WorldPost also is in the process of looking for someone in China, mostly likely to work out of Beijing, where HuffPost editor-in-chief Arianna Huffington and executive business editor Peter Goodman have been rubbing elbows with heads of state and other Davos types at a Berggruen Institute conference they’re currently attending.
“Given our international expansion, and given the reality of a truly global news cycle with issues that can’t be understood through a national lens, we feel the need to deploy people outside the U.S.,” said Goodman, whose portfolio is expanding to include the “global news editor” title for WorldPost, when Capital reached him by phone Monday afternoon (New York time).
“We’re beginning with correspondents,” Goodman continued, “in areas that are now generating some of the most important news: Syria, via beirut; Egypt and the broader Middle East, via Cairo; and eventually China.”
It’s a modest expansion, but it comes amid concerns over diminished foreign-reporting resources at legacy print outlets. Many of them have begun relying on freelancers who lack the type of institutional support that can make parachuting into a conflict zone a lot less dicey.
HuffPost isn’t the only digital disruptor that’s trying to pick up some of the slack, either. The Boston-based Global Post and Brooklyn’s Vice Media have both developed substantial foreign-reporting bona fides.

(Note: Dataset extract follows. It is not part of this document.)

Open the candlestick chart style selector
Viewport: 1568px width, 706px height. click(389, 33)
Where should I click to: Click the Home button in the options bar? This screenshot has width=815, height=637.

More recently, correspondents were installed in Istanbul and Eastern Europe as part of Buzzfeed’s Gremlin-like expansion.
Goodman declined to elaborate on WorldPost’s specific plans, but he said it was his “intention” to build up a “robust international staff” and that WorldPost would also draw on the resources of the mothership’s existing eight global editions. (For those of you keeping score: Canada, the U.K., France, Italy, Spain, Germany, Japan and Maghreb, with a Brazilian site on the way.)
A HuffPost spokesman declined to comment on the targeted launch date for WorldPost or the Berggruen/HuffPost funding breakdown, nor would he confirm whether WorldPost would get a distinct URL or if it would be a new vertical on huffingtonpost.com.
But judging by the looks of Huffington’s Twitter feed these past few days, it appears she and her collaborators may still be ironing out the details:
Brainstorming launch of global site w/ @berggruenInst Nicolas Berggruen @PeterSGoodman Nathan Gardels & Dawn Nakagawa pic.twitter.com/61uMv2qWmC
— Arianna Huffington (@ariannahuff) November 1, 2013
Huffington and Goodman’s Beijing trip also included a meeting with Chinese President Xi Jinping, but Goodman declined to say what they talked about.